И Алешка, устроившись поудобнее, рассказал свою великую тайну.
– Моя любимая бабушка, – начал Алешка свой таинственный рассказ, – была в молодости шпионкой. И вот один раз ее послали в заграницу с ответственным заданием нашей главной разведки. Нужно было поехать в одну Европу на кинофестиваль. И там, когда начнется самая тусовка, бабушка должна была срезать с платья у одной великой кинозвезды алмазные подвески.
– А на фиг? – резонно заметил Семечкин.
Алешка эту фантастику еще не продумал до конца и поэтому немного замялся. Но выкрутился.
– Задание такое.
– Не перебивай, – вмешался грамотей Чуня. – Я про это кино видал, Леха все правильно рассказывает. Эта тетка по фамилии… как ее?.. А! Вспомнил: госпожа Монпансье.

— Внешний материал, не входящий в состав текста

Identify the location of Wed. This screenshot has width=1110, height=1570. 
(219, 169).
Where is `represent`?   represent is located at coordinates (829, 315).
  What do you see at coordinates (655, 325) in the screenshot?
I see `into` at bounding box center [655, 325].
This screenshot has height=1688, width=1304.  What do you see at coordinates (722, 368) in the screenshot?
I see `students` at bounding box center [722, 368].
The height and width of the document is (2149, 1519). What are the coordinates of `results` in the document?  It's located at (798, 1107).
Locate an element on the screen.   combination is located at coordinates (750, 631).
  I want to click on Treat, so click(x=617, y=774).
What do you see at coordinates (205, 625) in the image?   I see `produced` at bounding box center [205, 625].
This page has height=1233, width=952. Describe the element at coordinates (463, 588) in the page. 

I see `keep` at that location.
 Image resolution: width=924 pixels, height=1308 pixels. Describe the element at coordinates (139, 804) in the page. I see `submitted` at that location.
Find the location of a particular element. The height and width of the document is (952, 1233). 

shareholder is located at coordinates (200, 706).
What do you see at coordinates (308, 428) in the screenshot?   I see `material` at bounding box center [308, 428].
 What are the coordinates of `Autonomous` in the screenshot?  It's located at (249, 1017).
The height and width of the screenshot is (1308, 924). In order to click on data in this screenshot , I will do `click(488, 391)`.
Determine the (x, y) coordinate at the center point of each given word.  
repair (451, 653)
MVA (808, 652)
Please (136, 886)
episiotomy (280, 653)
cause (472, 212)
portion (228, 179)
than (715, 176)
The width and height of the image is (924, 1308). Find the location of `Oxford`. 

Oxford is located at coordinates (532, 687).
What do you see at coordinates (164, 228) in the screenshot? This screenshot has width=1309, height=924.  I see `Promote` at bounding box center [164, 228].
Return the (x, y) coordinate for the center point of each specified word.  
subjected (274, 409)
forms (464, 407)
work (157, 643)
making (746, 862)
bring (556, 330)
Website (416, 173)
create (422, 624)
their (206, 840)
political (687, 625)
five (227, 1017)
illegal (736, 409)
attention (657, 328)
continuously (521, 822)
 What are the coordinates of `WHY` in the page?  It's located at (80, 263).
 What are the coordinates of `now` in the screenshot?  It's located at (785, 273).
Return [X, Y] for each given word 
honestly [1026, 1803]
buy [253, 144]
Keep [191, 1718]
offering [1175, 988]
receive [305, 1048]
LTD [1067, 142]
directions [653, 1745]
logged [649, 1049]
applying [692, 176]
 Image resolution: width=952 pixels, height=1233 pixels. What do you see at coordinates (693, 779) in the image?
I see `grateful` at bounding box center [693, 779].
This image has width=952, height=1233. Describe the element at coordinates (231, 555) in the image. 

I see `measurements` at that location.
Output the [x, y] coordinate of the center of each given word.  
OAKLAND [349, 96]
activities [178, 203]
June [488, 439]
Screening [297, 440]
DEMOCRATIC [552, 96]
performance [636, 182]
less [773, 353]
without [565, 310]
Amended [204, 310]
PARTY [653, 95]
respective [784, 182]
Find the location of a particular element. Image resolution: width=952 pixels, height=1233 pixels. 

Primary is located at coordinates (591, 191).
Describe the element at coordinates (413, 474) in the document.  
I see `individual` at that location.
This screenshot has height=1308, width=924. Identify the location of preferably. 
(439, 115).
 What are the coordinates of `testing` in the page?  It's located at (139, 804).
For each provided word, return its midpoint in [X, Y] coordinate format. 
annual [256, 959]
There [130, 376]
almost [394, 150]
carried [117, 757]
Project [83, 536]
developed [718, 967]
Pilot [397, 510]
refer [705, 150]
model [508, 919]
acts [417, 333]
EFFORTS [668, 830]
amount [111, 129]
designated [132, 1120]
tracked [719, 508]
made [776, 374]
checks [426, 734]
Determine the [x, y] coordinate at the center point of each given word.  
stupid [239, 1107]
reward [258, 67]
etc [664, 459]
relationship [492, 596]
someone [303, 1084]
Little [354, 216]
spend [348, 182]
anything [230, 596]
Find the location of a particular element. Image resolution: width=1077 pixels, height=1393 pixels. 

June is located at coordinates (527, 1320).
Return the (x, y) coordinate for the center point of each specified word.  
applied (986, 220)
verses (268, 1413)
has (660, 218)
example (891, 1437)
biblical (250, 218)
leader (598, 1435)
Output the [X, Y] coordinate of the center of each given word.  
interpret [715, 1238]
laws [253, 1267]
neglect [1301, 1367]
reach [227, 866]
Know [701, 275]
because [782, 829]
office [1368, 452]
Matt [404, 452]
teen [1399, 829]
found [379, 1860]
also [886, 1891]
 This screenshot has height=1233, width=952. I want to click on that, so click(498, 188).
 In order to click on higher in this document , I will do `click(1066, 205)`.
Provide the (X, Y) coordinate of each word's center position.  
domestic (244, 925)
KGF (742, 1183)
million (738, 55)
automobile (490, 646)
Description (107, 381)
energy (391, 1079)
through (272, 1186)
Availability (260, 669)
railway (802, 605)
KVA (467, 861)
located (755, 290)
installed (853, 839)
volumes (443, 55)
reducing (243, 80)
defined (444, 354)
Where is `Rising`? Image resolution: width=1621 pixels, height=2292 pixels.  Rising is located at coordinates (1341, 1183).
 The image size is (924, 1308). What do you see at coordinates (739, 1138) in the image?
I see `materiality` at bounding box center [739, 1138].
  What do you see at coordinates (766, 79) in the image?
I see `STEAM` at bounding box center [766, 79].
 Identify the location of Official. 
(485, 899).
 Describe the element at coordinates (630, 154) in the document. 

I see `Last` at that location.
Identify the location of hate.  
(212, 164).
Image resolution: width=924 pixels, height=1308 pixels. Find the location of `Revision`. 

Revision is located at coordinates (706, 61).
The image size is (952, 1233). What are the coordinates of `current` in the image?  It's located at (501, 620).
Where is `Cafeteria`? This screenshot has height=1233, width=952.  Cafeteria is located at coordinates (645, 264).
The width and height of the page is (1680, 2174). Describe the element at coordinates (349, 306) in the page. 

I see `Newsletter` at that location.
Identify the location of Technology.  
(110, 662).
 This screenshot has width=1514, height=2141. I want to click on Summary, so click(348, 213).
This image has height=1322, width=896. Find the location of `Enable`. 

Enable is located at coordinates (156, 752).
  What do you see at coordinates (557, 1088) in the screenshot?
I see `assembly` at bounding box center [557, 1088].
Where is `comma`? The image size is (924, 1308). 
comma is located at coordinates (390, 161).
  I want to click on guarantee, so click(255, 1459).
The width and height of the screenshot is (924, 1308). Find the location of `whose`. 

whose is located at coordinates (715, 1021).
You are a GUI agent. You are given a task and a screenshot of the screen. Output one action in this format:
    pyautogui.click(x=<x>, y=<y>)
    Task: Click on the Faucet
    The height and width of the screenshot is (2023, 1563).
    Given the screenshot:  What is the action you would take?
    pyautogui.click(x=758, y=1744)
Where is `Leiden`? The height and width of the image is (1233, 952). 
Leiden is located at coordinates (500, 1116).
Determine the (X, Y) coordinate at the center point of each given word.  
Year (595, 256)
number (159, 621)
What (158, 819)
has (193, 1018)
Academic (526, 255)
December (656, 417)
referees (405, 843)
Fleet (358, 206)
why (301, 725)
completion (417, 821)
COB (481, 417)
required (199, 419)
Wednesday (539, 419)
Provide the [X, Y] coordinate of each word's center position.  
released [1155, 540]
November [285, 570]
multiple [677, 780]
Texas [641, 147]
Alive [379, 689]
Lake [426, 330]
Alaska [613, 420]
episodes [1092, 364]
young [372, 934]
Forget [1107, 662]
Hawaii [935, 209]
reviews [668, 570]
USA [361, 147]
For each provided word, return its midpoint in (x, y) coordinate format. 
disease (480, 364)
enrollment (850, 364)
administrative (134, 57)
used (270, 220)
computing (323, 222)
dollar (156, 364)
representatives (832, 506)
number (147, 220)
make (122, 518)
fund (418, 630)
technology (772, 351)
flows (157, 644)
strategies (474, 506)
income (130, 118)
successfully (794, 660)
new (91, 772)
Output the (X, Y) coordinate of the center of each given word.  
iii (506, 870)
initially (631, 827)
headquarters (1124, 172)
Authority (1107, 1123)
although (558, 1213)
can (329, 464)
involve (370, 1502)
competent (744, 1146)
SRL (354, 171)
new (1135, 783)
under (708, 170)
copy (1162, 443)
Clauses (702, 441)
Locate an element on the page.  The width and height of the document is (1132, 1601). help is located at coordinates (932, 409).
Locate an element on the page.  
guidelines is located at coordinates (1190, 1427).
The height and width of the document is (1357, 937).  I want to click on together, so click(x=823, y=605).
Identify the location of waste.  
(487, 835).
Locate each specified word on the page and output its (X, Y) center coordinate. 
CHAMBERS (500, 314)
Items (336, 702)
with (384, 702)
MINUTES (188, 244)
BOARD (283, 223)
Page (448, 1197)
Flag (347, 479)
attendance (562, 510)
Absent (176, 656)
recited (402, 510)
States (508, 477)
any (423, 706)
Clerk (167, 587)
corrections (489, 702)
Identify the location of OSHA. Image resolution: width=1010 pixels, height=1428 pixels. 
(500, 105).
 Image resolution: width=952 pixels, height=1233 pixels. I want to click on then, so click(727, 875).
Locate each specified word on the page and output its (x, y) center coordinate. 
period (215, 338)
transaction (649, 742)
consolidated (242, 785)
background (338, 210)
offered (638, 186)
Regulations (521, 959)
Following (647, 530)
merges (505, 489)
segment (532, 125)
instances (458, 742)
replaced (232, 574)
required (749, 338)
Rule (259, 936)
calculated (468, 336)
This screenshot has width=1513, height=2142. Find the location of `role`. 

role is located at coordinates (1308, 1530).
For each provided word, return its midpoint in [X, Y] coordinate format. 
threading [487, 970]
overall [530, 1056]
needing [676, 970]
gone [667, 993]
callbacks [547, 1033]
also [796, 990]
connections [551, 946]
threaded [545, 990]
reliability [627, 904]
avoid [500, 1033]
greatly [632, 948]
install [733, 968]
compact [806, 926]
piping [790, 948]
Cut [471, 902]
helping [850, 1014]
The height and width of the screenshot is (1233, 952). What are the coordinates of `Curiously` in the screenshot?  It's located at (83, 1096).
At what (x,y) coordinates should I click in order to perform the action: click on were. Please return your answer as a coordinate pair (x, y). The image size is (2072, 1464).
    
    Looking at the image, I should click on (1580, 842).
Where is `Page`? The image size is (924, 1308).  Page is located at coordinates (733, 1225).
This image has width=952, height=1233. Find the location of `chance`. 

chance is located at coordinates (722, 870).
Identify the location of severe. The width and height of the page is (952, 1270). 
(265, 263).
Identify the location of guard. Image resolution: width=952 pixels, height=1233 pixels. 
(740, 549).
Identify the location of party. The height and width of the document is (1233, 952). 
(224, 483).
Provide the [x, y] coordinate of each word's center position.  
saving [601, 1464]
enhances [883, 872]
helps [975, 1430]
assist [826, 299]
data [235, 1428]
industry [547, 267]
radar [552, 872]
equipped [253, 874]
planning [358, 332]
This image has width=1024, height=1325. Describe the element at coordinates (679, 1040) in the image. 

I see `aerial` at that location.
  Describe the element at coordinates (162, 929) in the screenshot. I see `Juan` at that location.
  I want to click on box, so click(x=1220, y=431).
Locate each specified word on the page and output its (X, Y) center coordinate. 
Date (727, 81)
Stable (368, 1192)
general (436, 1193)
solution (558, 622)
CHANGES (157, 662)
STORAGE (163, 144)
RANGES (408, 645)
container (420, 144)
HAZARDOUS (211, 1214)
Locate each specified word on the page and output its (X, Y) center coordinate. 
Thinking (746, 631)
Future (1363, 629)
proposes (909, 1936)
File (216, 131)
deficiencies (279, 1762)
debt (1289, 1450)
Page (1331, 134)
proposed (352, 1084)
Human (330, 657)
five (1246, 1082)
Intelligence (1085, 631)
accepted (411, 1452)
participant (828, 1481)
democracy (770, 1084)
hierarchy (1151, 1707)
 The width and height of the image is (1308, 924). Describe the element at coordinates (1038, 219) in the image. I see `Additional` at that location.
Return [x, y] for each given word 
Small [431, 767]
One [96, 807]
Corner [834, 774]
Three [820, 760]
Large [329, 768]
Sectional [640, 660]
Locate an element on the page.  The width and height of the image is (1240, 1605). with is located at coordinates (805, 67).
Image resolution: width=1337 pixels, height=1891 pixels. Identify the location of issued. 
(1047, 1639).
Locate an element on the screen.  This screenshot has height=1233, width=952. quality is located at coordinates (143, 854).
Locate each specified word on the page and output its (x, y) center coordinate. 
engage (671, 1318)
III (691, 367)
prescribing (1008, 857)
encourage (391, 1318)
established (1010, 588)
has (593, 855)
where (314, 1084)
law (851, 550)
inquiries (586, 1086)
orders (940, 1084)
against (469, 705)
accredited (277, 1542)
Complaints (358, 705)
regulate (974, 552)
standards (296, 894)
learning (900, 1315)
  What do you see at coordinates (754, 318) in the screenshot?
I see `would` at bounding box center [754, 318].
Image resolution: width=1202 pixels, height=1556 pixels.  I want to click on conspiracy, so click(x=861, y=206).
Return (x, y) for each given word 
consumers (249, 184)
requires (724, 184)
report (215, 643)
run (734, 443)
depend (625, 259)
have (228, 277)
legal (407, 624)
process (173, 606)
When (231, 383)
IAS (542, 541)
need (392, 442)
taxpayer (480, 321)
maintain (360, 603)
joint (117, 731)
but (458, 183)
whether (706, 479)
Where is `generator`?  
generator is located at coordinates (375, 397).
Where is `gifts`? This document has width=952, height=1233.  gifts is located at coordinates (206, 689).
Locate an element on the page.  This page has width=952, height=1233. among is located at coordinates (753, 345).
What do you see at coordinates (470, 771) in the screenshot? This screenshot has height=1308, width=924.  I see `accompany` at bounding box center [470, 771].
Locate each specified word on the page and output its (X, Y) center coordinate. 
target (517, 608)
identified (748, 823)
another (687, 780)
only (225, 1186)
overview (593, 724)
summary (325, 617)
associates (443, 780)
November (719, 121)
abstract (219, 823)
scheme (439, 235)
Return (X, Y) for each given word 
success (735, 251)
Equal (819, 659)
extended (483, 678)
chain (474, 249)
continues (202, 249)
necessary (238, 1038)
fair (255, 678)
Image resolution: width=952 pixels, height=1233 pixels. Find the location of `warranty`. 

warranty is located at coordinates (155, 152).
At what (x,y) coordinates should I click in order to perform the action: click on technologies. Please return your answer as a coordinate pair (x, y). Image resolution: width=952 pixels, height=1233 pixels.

– А подвески, – продолжил Алешка, – это знак такой. По этому знаку к ней должен был подойти президент и передать секретное письмо.
– Не президент, Леша, а резидент, – поправил Ботаник. – Резидент английской разведки. По фамилии Рокфор.
– Рокфор – это сыр такой, – поправил и Чуня. – Вонючий шибко.
– Сыр сам по себе, – авторитетно уточнил Семечкин, – а резидент сам по себе.
– А, ну тогда конечно, – согласился Чуня.
– Вы дадите ему рассказать, нет? – вмешался Горшков. – Рокфоры…
– Ну вот. Бабушка незаметно эти подвески – две штуки срезала и на себя приколола. Булавкой.
– Небось английской?
– Ну да, дело-то в Англии было.
– А ты говорил – в Европе.
– Какая разница? Они рядом. – Лешка уже не мог затормозить, его под горку понесло. – И как раз начались всякие танцы, и к ней быстрым шагом подошел президент… то есть резидент и сунул ей в сумочку секретное письмо. Бабушка сразу – на самолет и в центр, к Юстасу. Письмо это она отдала ему, а подвески остались у нее на память.
– А дальше? – спросил в тишине Чуня. И даже в темноте казалось, что был виден его раскрытый рот.
– А дальше… Потом началась война. С Францией. Или с Англией, бабушка не говорила…
Господи, когда Алешка пересказывал мне эту белиберду, в которую могли поверить только обормоты, я не знал, что делать – смеяться или удивляться?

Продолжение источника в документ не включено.